Possibilities and Probabilities: Forecasting Your Future Financial Needs
What does it cost to operate and maintain an industrial facility over its lifetime? If you guessed 6 to 10 times what you paid for it, you would be correct. If you are surprised, you are typical of most business owners and management teams. The next question that most decision makers ask is related to the magnitude and timing of the expenditures.
The best forecasting approach in situations such as the post-COVID19 recession is to use spreadsheet models with Monte Carlo simulations. According to the international risk standard, ISO-31000, an approach using Monte Carlo simulations is the one of the most strongly applicable approaches for quantitatively accounting for uncertainty and risk. A prediction on the back of a napkin or a forecast using a spreadsheet with best-guess point estimates will not get the job done – at least in situations with complexity (multiple parts) and high amounts of future uncertainty.

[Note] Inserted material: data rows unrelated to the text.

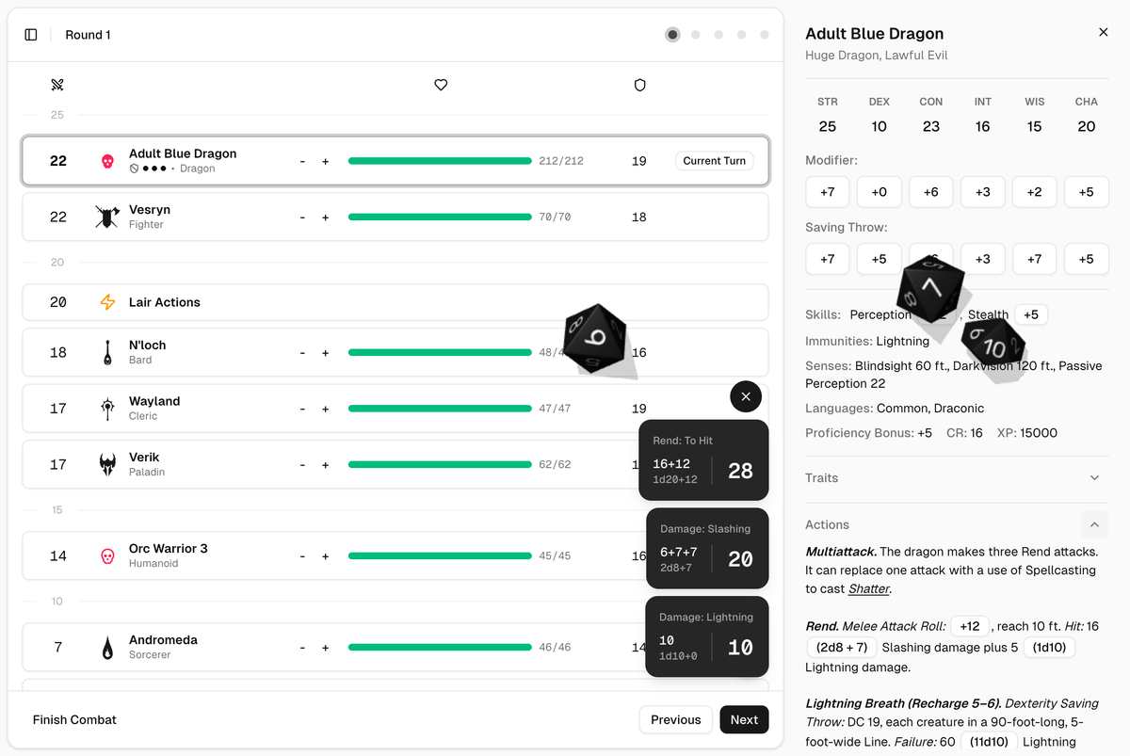
Task: Click N'loch's bard lute icon
Action: pyautogui.click(x=105, y=351)
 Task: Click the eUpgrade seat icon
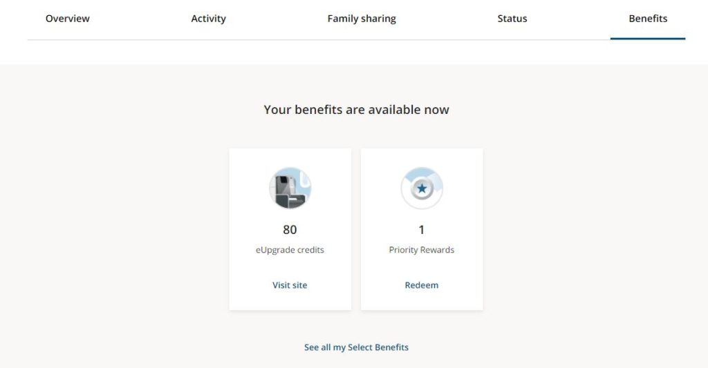click(x=290, y=188)
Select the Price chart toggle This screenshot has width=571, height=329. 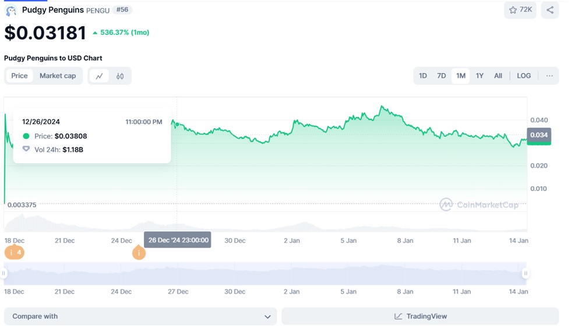click(19, 76)
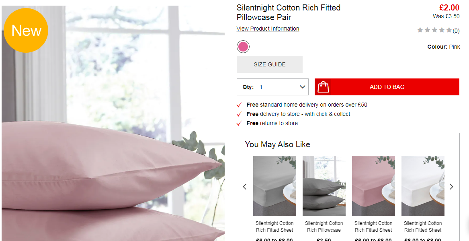Click the Qty dropdown chevron arrow
The width and height of the screenshot is (469, 241).
click(302, 87)
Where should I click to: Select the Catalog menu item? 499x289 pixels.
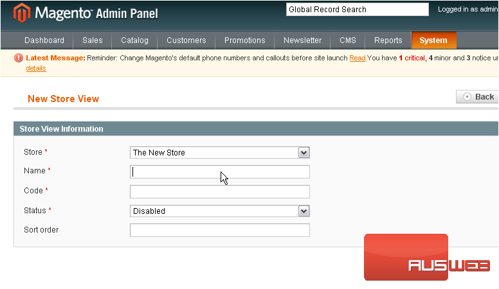(x=134, y=40)
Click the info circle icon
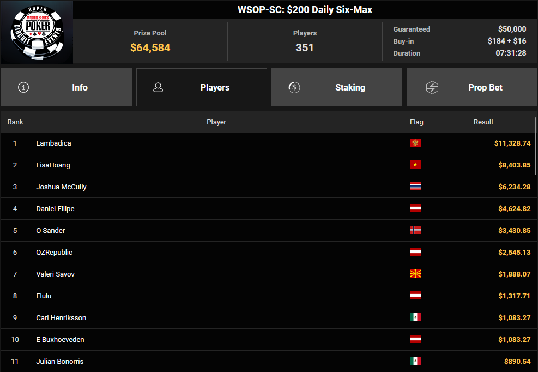Screen dimensions: 538x372 pos(23,87)
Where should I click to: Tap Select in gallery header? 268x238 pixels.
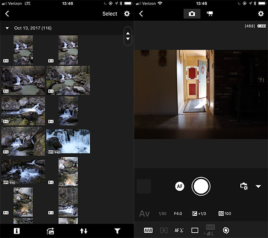pos(109,14)
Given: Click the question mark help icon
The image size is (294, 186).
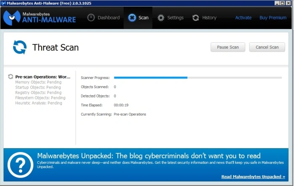Looking at the screenshot, I should click(x=21, y=165).
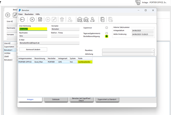Click the user with lock icon

[x=92, y=20]
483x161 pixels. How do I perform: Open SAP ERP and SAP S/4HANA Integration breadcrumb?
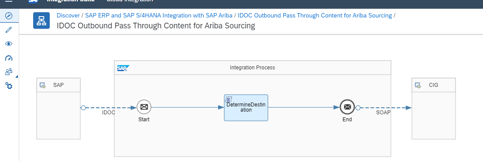(159, 15)
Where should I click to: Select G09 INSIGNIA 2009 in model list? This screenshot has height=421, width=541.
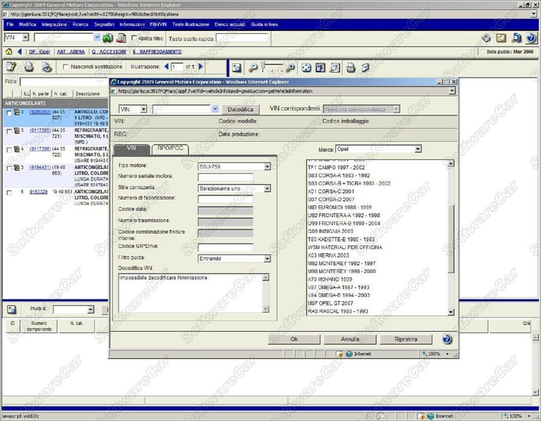click(x=330, y=231)
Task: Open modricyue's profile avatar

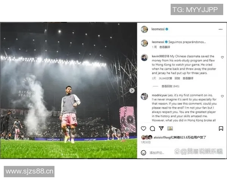Action: click(145, 97)
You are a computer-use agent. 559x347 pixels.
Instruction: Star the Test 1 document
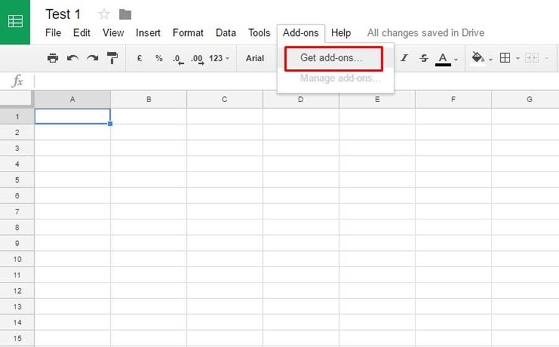104,14
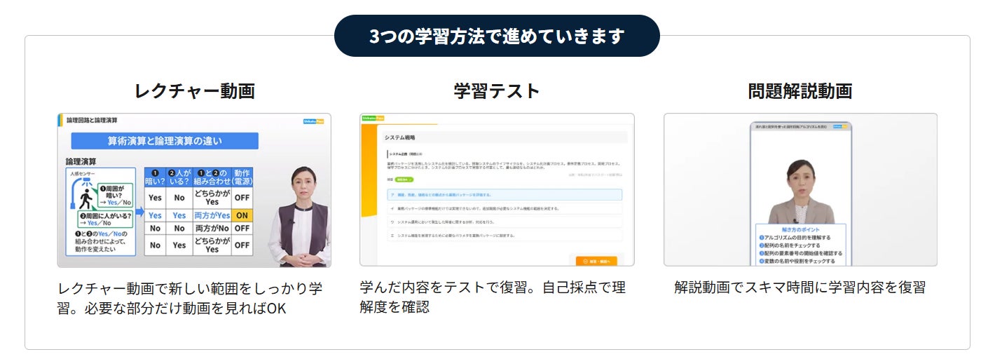
Task: Select the highlighted answer option ア
Action: click(504, 195)
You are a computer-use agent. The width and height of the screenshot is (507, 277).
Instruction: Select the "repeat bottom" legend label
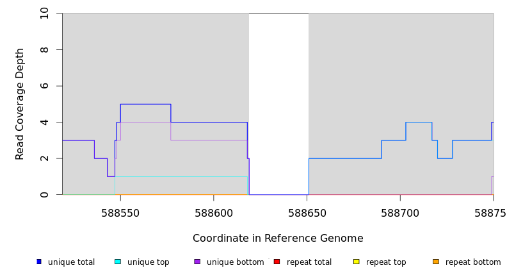click(473, 262)
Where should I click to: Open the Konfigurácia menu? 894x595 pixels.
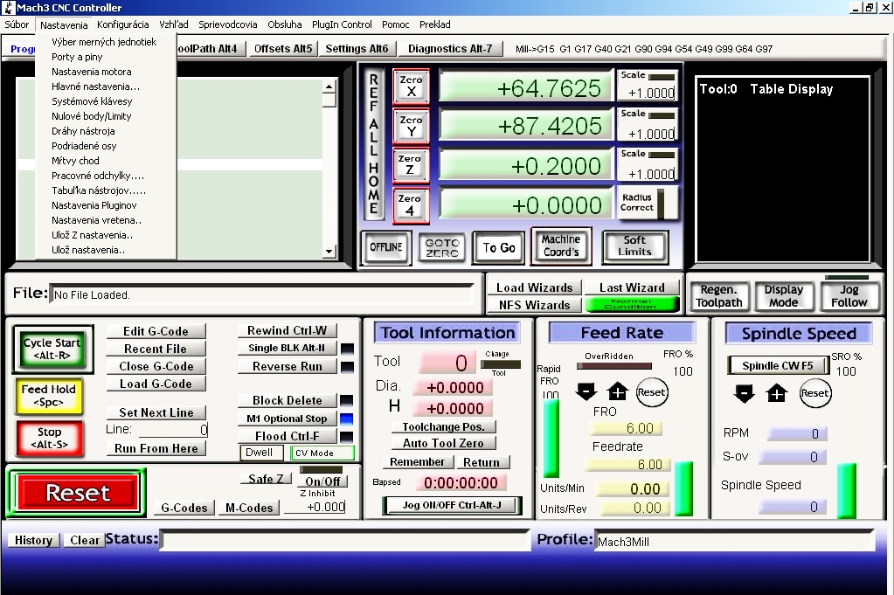122,24
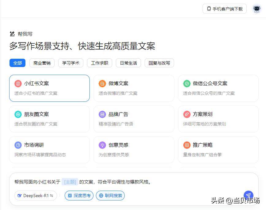Open the DeepSeek-R1 model selector
The image size is (266, 210).
pyautogui.click(x=36, y=196)
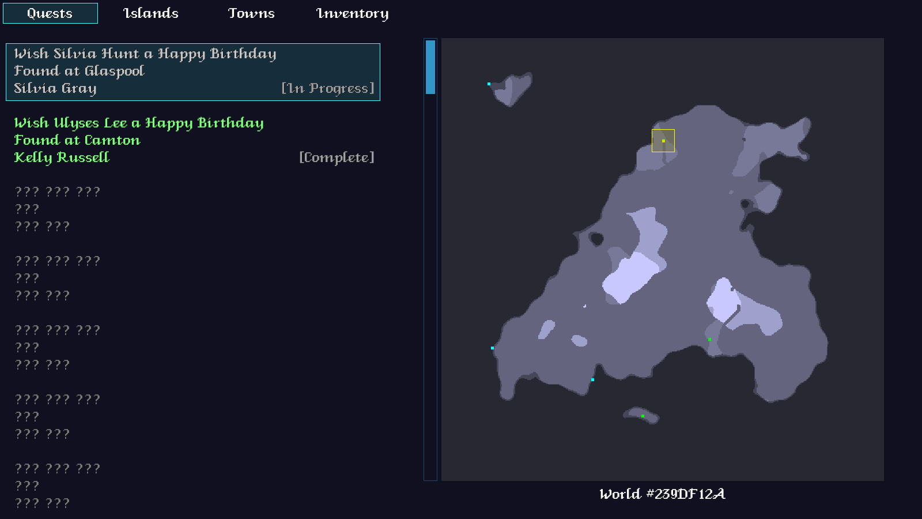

What is this Monte Carlo stuff?
This is a common question that is asked by a wide range of business managers and with wide ranges of educational backgrounds. First, it originated in the 1940s by a nuclear physicist working on the atomic bombs that ending World War II. That makes it old. And probably smart (technical) too.
Second, it has nothing to do with gaming and a lot to do with statistics. The name comes from one of the creators and named for the habit of gambling through the ages at Monte Carlo. In essence, if we play enough hands, shoot enough dice, and spin the roulette wheel many times, then our results (possibilities) can be associated with frequencies (probabilities) that are driven by statistics and physics.
Third, it is not that hard to do. There are a number of affordable spreadsheet add-ins or simulations can be organically developed in Excel. The computer has taken the manual simulation aspects out of it. Monte Carlo methodologies went “quite” until computing became cheap in the latter 1990s.
What is wrong with traditional point estimates?
The short answer is nothing when situations are simple and there is limited uncertainty. This is not the case with most industrial facilities where there are thousands of parts and equipment and where products, operating environments, and maintenance practices are regularly changing.
The long answer to what is wrong with traditional point estimates is multi-fold and has several important ramifications. First, it is left up to the forecaster to select the value of each input variable. Most technical professionals tend to be conservative in order to avoid shortfalls or simply being wrong. This conservatism in the input parameters leads to overstated financial needs and/or early spending needs.
Second, the need to have really good estimates of input parameters leads to collecting vast amounts of data. Collecting data takes time and money – usually lots of both. It can be assumed that developing probability distributions takes time and money too; however, the difference is that existing history can be used or approximated so that a ‘spin of the wheel’ can be generated. Decision makers, not analysts, can then decide on the importance if, and what types, of data is needed to improve the decision.
Third, forecasts based on point estimate inputs generate a single output. The result is a ‘beat the budget’ which is the product of the analyst rather than the probabilities and probabilities. With a Monte Carlo approach, we understand the full range of probabilities and, more importantly, inform us of the chance of success if we only have a fixed amount of money for our facility.
Summing It Up
The best forecasting approach in situations such as the post-COVID19 recession is to use spreadsheet models with Monte Carlo simulations. No one can predict when a piece of equipment will exactly fail, the degree to which operating conditions will change based on market conditions, or the amount of organizational capacity that will be available to maintain our systems. The possibilities and probabilities are marked with high degrees of complexity and uncertainty. Our methods for forecasting our financial needs must be aligned to meet the challenge.